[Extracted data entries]
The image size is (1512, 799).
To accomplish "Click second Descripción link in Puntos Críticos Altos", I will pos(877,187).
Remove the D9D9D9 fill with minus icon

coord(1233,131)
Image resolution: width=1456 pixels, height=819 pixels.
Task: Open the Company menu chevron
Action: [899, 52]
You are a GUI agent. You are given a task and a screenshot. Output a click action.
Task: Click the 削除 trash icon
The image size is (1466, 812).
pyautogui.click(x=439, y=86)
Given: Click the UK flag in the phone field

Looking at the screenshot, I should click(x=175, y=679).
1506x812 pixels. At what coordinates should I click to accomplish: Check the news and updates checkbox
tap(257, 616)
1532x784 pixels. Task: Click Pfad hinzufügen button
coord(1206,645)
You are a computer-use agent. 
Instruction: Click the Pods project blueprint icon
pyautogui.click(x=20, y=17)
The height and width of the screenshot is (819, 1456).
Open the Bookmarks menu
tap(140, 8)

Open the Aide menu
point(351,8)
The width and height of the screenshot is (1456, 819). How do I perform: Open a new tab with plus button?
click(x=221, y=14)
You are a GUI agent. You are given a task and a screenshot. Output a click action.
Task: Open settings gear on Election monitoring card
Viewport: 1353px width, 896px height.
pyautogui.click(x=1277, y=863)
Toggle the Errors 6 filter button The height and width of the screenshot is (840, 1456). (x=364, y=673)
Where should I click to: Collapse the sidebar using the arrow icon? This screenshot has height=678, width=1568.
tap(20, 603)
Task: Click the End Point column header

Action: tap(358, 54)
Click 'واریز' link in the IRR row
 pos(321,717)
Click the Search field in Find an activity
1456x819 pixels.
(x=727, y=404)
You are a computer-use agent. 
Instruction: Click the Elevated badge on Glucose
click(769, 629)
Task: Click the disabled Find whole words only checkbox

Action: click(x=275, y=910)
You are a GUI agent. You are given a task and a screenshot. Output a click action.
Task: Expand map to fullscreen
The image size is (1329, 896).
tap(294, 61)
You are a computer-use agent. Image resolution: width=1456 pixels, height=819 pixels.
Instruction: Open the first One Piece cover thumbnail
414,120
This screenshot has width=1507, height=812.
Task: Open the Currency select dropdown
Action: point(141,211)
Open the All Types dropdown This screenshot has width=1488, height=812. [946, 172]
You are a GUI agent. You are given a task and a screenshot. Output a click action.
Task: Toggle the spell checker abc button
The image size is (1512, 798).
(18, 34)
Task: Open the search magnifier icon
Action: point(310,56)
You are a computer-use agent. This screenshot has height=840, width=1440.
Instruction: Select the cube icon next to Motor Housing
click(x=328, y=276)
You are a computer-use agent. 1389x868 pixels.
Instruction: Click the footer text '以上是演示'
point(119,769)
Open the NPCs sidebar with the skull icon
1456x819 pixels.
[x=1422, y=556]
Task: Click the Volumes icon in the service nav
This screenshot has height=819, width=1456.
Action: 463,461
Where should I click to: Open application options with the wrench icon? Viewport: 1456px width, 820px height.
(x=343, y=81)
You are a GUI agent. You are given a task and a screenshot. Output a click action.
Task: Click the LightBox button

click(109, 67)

→ Work instruction: Write out all the data again, exactly as it appears.

→ Task answer:
The image size is (1512, 799).
To accomplish "Click second Descripción link in Puntos Críticos Altos", I will pos(877,187).
Remove the D9D9D9 fill with minus icon

coord(1233,131)
Image resolution: width=1456 pixels, height=819 pixels.
Task: Open the Company menu chevron
Action: [899, 52]
You are a GUI agent. You are given a task and a screenshot. Output a click action.
Task: Click the 削除 trash icon
The image size is (1466, 812).
pyautogui.click(x=439, y=86)
Given: Click the UK flag in the phone field

Looking at the screenshot, I should click(x=175, y=679).
1506x812 pixels. At what coordinates should I click to accomplish: Check the news and updates checkbox
tap(257, 616)
1532x784 pixels. Task: Click Pfad hinzufügen button
coord(1206,645)
You are a computer-use agent. 
Instruction: Click the Pods project blueprint icon
pyautogui.click(x=20, y=17)
The height and width of the screenshot is (819, 1456).
Open the Bookmarks menu
tap(140, 8)

Open the Aide menu
point(351,8)
The width and height of the screenshot is (1456, 819). How do I perform: Open a new tab with plus button?
click(x=221, y=14)
You are a GUI agent. You are given a task and a screenshot. Output a click action.
Task: Open settings gear on Election monitoring card
Viewport: 1353px width, 896px height.
pyautogui.click(x=1277, y=863)
Toggle the Errors 6 filter button The height and width of the screenshot is (840, 1456). (x=364, y=673)
Where should I click to: Collapse the sidebar using the arrow icon? This screenshot has height=678, width=1568.
tap(20, 603)
Task: Click the End Point column header

Action: tap(358, 54)
Click 'واریز' link in the IRR row
 pos(321,717)
Click the Search field in Find an activity
1456x819 pixels.
(x=727, y=404)
You are a computer-use agent. 
Instruction: Click the Elevated badge on Glucose
click(769, 629)
Task: Click the disabled Find whole words only checkbox

Action: click(x=275, y=910)
You are a GUI agent. You are given a task and a screenshot. Output a click action.
Task: Expand map to fullscreen
The image size is (1329, 896).
tap(294, 61)
You are a computer-use agent. Image resolution: width=1456 pixels, height=819 pixels.
Instruction: Open the first One Piece cover thumbnail
414,120
This screenshot has width=1507, height=812.
Task: Open the Currency select dropdown
Action: point(141,211)
Open the All Types dropdown This screenshot has width=1488, height=812. [946, 172]
You are a GUI agent. You are given a task and a screenshot. Output a click action.
Task: Toggle the spell checker abc button
The image size is (1512, 798).
(18, 34)
Task: Open the search magnifier icon
Action: point(310,56)
You are a computer-use agent. This screenshot has height=840, width=1440.
Instruction: Select the cube icon next to Motor Housing
click(x=328, y=276)
You are a computer-use agent. 1389x868 pixels.
Instruction: Click the footer text '以上是演示'
point(119,769)
Open the NPCs sidebar with the skull icon
1456x819 pixels.
[x=1422, y=556]
Task: Click the Volumes icon in the service nav
This screenshot has height=819, width=1456.
Action: 463,461
Where should I click to: Open application options with the wrench icon? Viewport: 1456px width, 820px height.
(x=343, y=81)
You are a GUI agent. You are given a task and a screenshot. Output a click action.
Task: Click the LightBox button

click(109, 67)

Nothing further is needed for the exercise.